Commercialization and the Open-Source Dilemma
The company's primary monetization channels are API call volume and custom model licensing. However, its current revenue is far below the level typically required to support a $71 billion valuation on public markets. Because DeepSeek prioritizes an open-source distribution model and a research-first approach, its long-term profitability model differs from Western competitors like OpenAI (valued at $300 billion) and Anthropic (valued at $200 billion). This gap between valuation and current revenue will be a key point of evaluation for public market investors during the 2027 IPO process.
How Does DeepSeek Manage Hardware Supply and Geopolitical Risk?

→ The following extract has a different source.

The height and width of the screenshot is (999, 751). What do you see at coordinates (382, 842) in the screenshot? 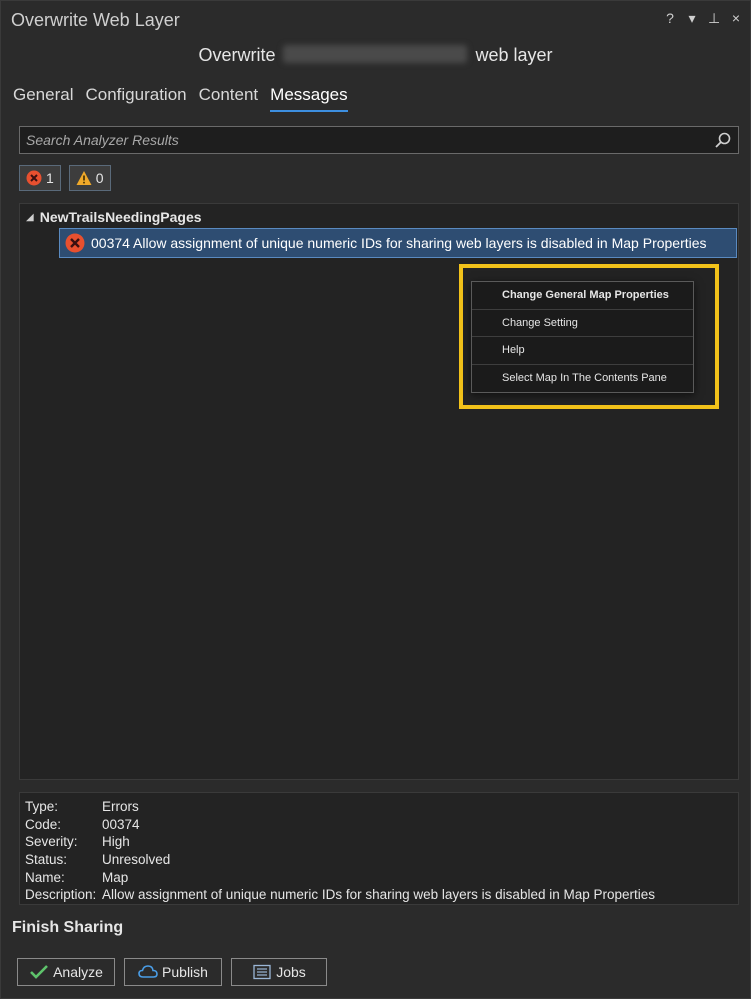
I see `detail-row-severity: Severity: High` at bounding box center [382, 842].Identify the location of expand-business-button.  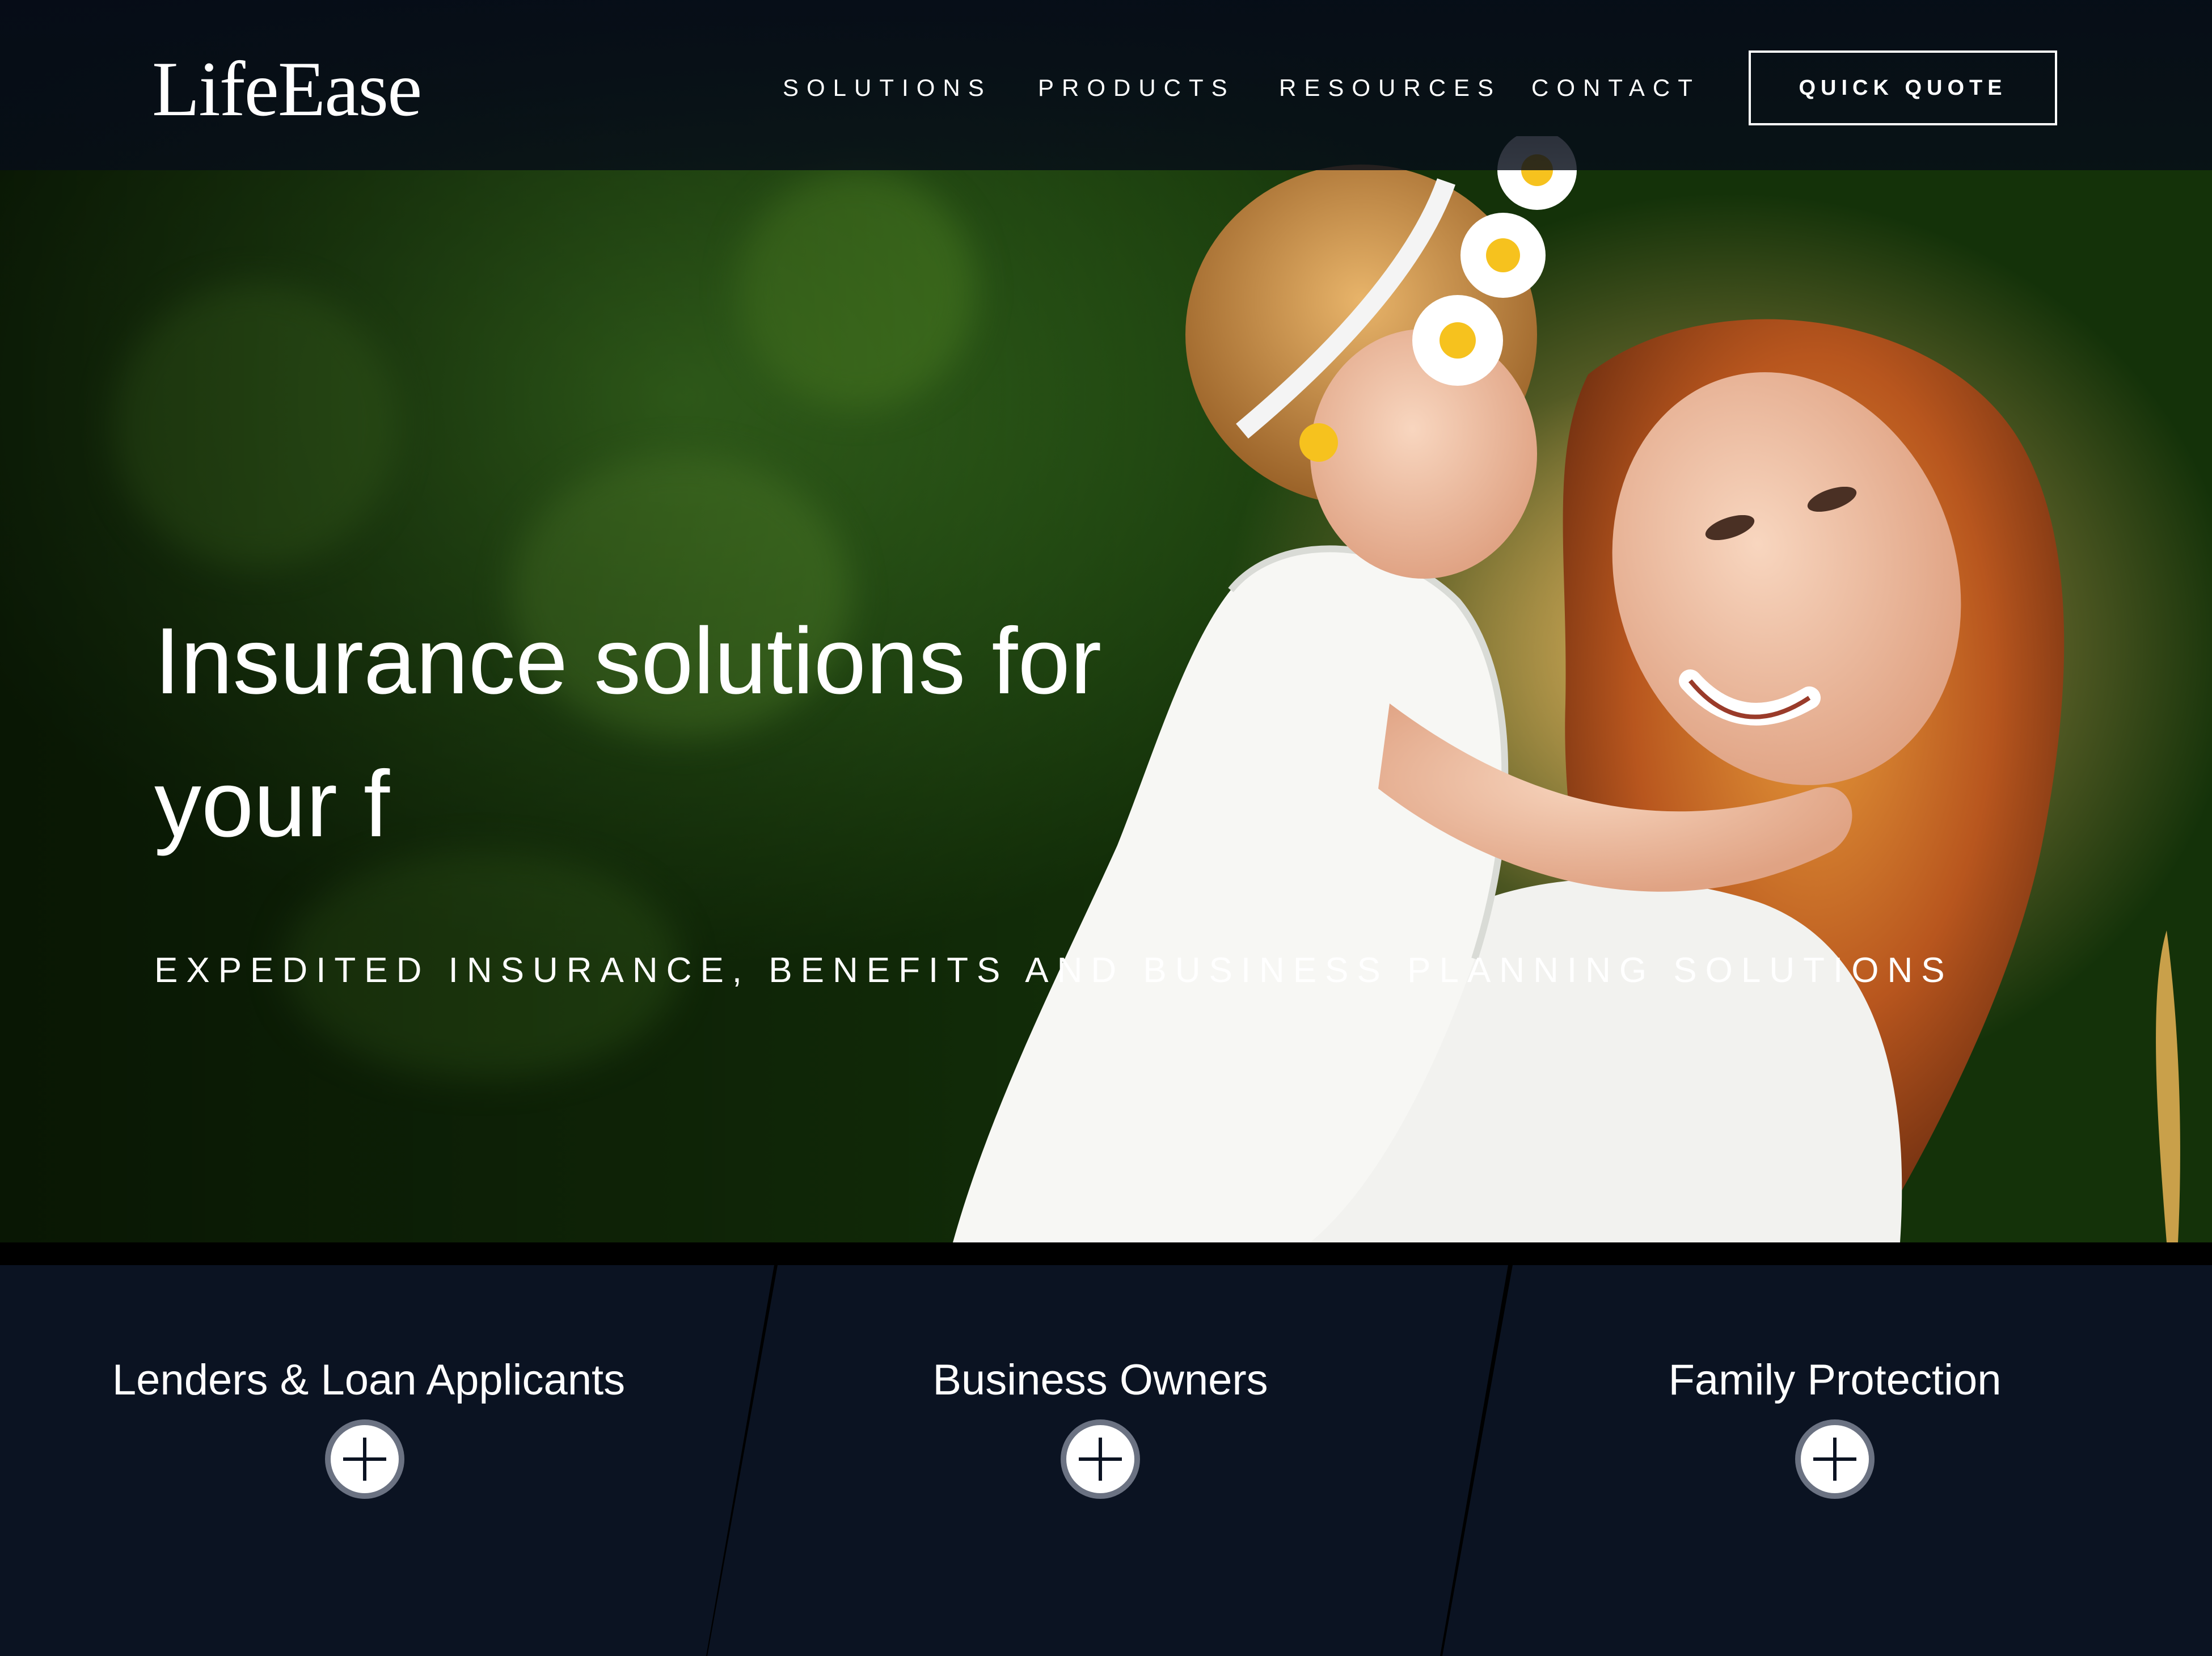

DeepSeek manages its infrastructure requirements by using chips from Huawei Technologies and investing in proprietary chip development to bypass U.S. semiconductor export controls. This approach allows the company to maintain high-performance training runs without relying on high-end Nvidia hardware. To improve its long-term unit economics and eliminate supply-chain vulnerabilities, the company is actively developing its own custom silicon. This shift to in-house design aims to lower token delivery costs even further.
Geopolitical Strategy and Hardware Independence
By relying on local suppliers like Huawei, DeepSeek has demonstrated that competitive frontier models can be trained outside the ecosystem of Western hardware. This operational model directly challenges the assumption that U.S. export controls would prevent Chinese AI firms from building world-class models. The strategy reduces geopolitical operational risks, though it requires the company to dedicate significant engineering resources to optimize software for non-Nvidia architectures.
The Regulatory and Listing Options in China
Choosing between a mainland A-share listing and a Hong Kong listing carries distinct strategic implications. A mainland listing offers access to deep domestic capital pools and strong state support, aligning with China's national AI strategies. Conversely, a Hong Kong listing provides more international visibility and easier capital integration for global institutional investors. This decision will define how the firm manages regulatory oversight from Beijing while attempting to keep its global developer base intact.
Key Takeaways
- DeepSeek is preparing for a 2027 IPO in either Hong Kong or mainland China, with advisors working to complete audited financial statements by December 2026.
- The company's $71 billion valuation is supported by high market adoption, including a 23% share of tokens processed on Vercel in June, despite its limited current revenue.
- DeepSeek mitigates U.S. semiconductor export controls by using Huawei chips and designing its own proprietary silicon, demonstrating hardware independence in frontier AI development.